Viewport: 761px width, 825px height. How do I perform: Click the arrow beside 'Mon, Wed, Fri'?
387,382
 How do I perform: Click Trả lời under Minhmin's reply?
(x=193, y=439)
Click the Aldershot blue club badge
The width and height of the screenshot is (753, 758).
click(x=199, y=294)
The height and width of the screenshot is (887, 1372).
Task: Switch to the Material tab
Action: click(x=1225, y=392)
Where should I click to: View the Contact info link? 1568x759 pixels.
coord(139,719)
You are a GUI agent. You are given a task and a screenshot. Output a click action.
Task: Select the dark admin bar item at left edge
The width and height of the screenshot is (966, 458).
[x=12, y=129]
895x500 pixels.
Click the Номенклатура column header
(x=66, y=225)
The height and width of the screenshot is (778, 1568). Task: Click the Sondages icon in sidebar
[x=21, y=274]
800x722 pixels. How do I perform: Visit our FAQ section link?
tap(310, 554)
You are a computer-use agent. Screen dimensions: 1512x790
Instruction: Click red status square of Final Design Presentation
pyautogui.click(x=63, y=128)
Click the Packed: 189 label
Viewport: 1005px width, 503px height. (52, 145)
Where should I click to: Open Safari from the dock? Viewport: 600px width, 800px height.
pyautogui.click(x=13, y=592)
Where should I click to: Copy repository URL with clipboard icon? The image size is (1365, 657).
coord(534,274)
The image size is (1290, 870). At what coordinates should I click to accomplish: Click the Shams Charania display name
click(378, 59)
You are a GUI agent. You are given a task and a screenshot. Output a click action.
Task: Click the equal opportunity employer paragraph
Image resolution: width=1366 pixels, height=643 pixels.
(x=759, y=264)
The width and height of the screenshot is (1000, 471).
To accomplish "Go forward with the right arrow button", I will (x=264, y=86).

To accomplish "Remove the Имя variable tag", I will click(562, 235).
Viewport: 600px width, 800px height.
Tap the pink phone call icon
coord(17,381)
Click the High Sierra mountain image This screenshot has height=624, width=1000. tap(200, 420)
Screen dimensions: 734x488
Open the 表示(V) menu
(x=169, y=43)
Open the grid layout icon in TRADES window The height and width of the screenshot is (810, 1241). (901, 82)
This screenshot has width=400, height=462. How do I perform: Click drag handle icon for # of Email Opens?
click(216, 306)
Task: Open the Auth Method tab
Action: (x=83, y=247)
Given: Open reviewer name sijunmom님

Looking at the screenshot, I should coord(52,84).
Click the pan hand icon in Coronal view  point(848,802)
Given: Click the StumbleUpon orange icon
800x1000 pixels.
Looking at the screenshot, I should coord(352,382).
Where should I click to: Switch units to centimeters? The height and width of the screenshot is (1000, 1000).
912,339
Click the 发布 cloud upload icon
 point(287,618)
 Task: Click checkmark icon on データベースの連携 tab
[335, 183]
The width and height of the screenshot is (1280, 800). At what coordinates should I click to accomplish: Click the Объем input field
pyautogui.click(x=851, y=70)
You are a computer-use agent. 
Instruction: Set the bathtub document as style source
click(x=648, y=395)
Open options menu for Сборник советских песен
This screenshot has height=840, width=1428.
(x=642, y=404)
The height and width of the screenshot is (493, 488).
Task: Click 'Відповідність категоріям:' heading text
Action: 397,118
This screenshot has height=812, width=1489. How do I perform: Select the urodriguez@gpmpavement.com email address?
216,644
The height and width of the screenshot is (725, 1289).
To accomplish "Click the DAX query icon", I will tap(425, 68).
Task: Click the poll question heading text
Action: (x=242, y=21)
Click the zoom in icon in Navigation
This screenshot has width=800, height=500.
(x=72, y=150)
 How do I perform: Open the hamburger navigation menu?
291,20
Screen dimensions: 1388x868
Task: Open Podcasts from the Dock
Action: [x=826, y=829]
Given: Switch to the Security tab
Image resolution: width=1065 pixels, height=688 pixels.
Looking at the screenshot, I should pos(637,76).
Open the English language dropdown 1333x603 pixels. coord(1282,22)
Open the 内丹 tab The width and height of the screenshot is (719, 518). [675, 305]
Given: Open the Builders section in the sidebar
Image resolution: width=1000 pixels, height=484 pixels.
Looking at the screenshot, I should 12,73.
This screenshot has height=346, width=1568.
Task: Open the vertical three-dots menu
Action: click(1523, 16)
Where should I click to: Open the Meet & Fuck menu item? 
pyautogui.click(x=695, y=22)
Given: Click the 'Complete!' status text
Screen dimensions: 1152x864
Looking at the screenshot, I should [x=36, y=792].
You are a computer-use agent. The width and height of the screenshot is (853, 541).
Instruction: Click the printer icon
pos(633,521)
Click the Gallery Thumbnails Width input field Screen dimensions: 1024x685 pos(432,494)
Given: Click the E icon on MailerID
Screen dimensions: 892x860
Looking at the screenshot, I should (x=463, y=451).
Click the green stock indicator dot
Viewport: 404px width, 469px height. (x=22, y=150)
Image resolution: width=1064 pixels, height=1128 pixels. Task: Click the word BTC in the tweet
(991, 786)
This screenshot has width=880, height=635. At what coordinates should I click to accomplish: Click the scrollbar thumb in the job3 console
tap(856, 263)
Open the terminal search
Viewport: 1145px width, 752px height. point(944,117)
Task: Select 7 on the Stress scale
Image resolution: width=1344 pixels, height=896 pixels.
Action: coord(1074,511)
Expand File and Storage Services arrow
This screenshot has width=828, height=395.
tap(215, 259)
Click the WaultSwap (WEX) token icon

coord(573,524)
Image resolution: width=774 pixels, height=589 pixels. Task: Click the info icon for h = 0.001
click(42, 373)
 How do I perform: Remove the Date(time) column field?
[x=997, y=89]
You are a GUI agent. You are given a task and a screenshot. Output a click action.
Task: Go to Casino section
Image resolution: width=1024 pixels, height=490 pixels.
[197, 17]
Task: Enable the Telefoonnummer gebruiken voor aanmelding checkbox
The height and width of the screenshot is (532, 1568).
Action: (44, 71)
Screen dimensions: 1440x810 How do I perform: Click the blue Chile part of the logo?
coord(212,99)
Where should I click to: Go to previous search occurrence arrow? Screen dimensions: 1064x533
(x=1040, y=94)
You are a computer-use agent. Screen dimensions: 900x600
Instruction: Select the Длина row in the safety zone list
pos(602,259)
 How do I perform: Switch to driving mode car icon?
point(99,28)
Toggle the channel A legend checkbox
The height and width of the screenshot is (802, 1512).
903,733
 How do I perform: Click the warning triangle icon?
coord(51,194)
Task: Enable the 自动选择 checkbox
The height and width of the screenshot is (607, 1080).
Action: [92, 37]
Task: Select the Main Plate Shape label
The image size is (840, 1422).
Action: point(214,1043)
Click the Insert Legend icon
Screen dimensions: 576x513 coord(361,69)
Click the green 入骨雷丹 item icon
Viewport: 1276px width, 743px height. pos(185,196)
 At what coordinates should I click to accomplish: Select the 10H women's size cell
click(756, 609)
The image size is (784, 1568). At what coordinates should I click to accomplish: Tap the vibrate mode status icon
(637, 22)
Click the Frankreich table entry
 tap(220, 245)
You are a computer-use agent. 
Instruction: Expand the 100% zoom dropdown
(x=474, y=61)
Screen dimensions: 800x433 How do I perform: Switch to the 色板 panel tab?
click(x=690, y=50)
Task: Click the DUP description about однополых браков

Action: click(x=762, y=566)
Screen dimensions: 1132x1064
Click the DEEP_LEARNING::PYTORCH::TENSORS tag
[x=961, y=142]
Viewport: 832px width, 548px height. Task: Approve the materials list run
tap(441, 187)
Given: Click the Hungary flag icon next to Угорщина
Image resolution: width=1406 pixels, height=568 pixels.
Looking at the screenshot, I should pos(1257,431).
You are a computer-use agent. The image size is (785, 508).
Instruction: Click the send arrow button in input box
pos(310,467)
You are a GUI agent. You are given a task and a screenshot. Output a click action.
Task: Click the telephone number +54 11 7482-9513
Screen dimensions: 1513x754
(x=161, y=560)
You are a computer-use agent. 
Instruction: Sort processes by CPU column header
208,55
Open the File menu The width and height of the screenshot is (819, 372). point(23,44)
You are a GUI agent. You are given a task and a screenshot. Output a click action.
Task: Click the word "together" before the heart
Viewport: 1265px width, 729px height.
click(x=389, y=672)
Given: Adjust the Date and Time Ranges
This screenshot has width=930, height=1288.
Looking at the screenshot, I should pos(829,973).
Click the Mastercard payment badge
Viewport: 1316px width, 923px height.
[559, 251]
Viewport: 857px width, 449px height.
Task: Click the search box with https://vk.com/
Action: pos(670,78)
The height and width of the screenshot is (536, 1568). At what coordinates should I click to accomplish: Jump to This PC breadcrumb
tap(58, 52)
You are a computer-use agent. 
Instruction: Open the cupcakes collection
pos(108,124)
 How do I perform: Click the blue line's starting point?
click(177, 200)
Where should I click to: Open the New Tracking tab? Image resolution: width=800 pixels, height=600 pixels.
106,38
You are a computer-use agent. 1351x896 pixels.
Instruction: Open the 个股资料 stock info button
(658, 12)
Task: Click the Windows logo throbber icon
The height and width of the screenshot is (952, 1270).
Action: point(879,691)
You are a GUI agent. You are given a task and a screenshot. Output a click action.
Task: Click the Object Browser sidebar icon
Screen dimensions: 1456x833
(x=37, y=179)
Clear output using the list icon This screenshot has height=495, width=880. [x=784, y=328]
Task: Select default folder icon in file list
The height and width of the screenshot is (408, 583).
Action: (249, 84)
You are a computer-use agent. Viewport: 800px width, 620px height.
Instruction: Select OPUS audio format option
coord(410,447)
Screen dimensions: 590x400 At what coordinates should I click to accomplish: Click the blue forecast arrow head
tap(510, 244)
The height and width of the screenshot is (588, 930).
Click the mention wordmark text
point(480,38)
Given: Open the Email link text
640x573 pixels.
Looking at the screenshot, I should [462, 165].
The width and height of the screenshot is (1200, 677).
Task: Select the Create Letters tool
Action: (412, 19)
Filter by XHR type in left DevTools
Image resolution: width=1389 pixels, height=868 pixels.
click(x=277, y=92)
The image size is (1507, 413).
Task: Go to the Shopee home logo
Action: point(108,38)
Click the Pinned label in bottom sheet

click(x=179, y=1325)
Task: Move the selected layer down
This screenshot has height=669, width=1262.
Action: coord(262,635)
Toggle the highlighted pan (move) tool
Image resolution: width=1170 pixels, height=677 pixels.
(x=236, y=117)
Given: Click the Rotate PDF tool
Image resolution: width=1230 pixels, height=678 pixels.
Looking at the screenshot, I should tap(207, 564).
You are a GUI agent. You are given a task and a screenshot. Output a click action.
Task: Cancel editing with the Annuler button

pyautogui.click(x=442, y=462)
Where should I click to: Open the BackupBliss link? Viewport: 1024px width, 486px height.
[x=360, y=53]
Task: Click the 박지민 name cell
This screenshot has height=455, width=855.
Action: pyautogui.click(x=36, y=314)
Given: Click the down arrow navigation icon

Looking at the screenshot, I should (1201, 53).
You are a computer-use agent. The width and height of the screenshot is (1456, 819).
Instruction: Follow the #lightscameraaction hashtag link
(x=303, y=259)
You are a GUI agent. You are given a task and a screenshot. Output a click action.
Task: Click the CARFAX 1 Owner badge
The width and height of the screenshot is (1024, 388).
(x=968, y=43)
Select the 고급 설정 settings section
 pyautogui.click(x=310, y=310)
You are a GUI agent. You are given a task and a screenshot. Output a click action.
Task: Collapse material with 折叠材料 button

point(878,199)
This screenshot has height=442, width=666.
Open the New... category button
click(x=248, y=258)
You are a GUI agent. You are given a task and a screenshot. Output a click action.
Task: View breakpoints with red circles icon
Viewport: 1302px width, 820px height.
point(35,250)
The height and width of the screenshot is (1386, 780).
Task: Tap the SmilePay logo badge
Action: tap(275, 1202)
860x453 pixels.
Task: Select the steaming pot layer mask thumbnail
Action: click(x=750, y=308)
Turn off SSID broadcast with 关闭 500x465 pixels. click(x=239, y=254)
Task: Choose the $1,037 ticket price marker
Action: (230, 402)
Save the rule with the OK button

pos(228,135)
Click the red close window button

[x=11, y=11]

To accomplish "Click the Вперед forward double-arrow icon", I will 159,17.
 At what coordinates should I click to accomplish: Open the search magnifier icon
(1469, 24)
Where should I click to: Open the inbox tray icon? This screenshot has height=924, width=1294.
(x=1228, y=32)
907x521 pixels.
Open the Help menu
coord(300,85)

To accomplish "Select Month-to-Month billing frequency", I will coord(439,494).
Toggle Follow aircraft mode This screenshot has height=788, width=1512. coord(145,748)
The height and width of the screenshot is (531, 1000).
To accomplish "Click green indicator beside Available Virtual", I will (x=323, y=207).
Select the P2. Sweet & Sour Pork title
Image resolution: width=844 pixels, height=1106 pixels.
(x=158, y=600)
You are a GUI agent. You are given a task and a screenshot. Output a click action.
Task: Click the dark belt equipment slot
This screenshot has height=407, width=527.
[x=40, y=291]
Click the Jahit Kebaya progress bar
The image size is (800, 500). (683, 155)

▶ Task item: Write out exactly, please, the lines beginning at the start of the material and ending with the line that holds "Click the Aldershot blue club badge", both included.

▶ Task solution:
Viewport: 761px width, 825px height. How do I perform: Click the arrow beside 'Mon, Wed, Fri'?
387,382
 How do I perform: Click Trả lời under Minhmin's reply?
(x=193, y=439)
Click the Aldershot blue club badge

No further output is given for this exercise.